[IDF15]Intel’s 6th Gen Skylake Unwrapped – CPU Microarchitecture, Gen9 Graphics Core and Speed Shift Hardware P-State
Intel Skylake GPU Architecture Analysis
Moving on, we have the graphics architectural analysis from Intel that is based around their Gen9 GPU. The details will involve all the key information and insights on Intel's Skylake's CPU and GPU architecture. Right now, we can show you the full details regarding the Skylake Gen9 GPU graphics architecture which will be divided into three *initial* tiers that include GT2, GT3/e and GT4/e.
The details Intel provides on their Skylake iGPUs include a block diagram for their Core i7-6700K processor which launched earlier this month as the flagship offering on the Z170 platform. The chip which Intel term as a SOC (System on Chip) houses four CPU cores with a shared LLC cache that's interconnected through a SOC Ring which is a bi-directional, 32-byte wide bus and further connects with the iGPU and System agent. All the memory transactions to/from CPU cores and to/from Intel iGPUs are also handled by this SOC Ring, through the system agent and the unified DRAM controller. Now Intel would like to call it a SOC but its in fact a Semi-SOC since the PCH (Southbridge) is still housed on the motherboard while the Northbridge has been moved to the CPU for quite some time now. Intel has saved a lot of die space with their 14nm CPUs but moving the PCH to the chip itself will require a lot of room, even more if you are going to feature the eDRAM on the side of the chip package. A suitable example would be the case Broadwell Core i7-5775C that houses a 128 MB of eDRAM cache on the core package alongside the main die. That along with the several transistors make up for a lot of room and leaves little space for any further addition to the unit.

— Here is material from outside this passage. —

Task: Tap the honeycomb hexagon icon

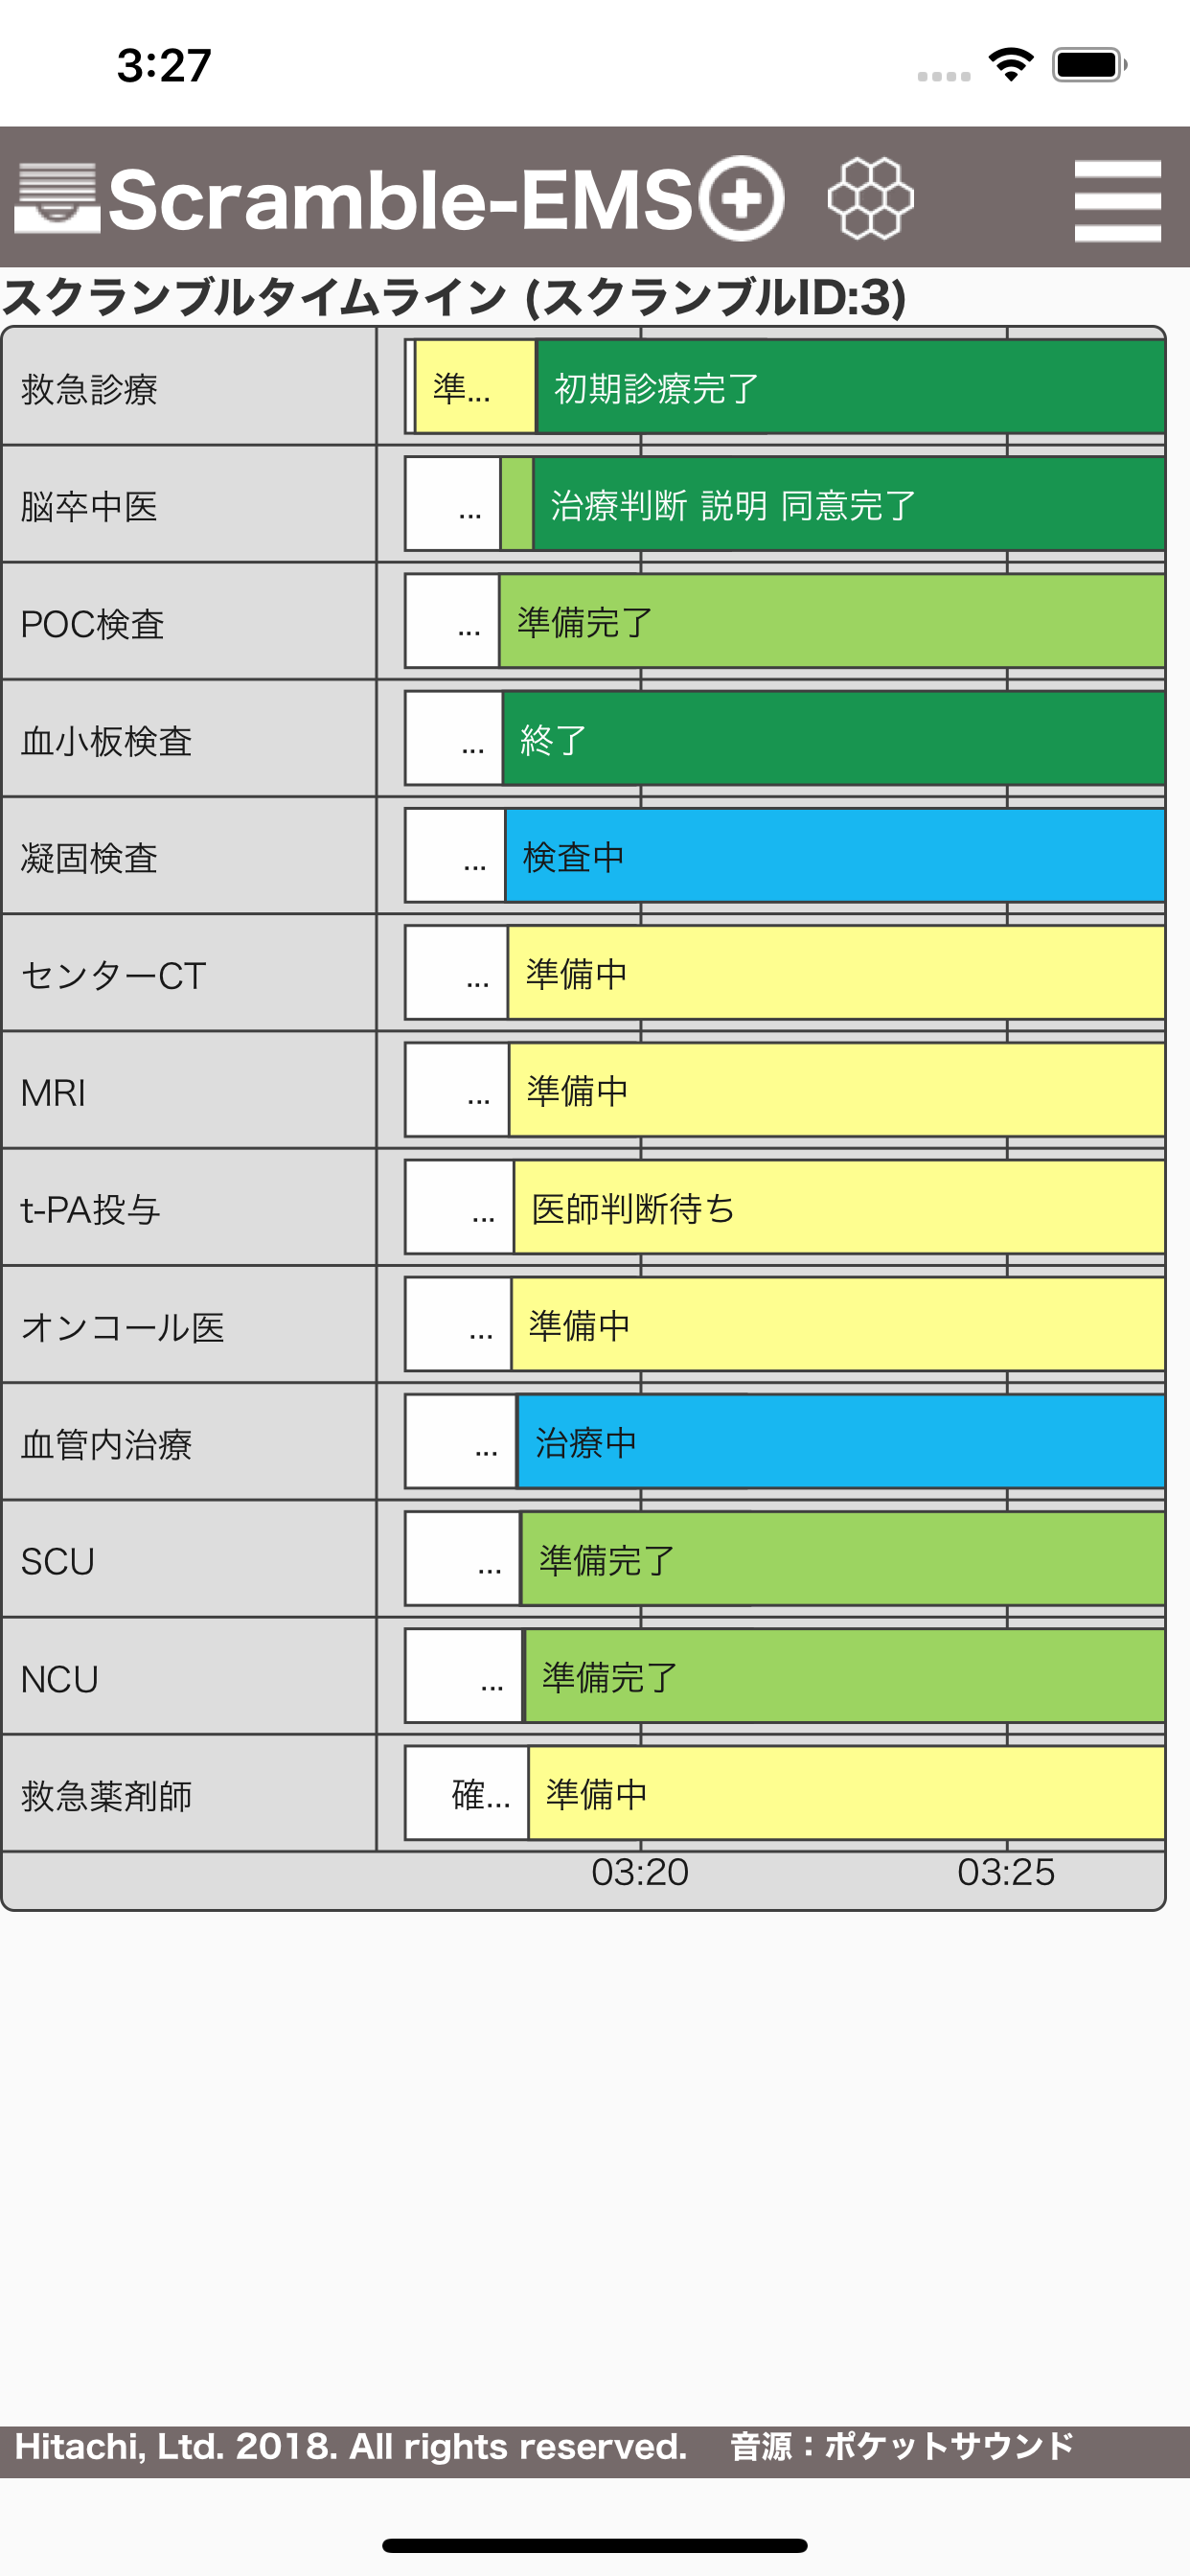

Some of the key improvements and changes for the Skylake Gen9 graphics include:
Intel Skylake Gen9 Graphics Features:
Gen9 Memory Hierarchy Refinements:
- Coherent SVM write performance is significantly improved via new LLC cache management policies.
- The available L3 cache capacity has been increased to 768 Kbytes per slice (512 Kbytes for application data).
- The sizes of both L3 and LLC request queues have been increased. This improves latency hiding to achieve better effective bandwidth against the architecture peak theoretical.
- In Gen9 EDRAM now acts as a memory-side cache between LLC and DRAM. Also, the EDRAM memory controller has moved into the system agent, adjacent to the display controller, to support power efficient and low latency display refresh.
- Texture samplers now natively support an NV12 YUV format for improved surface sharing between compute APIs and media fixed function units.
Gen9 Compute Capability Refinements:
- Preemption of compute applications is now supported at a thread level, meaning that compute threads can be preempted (and later resumed) midway through their execution.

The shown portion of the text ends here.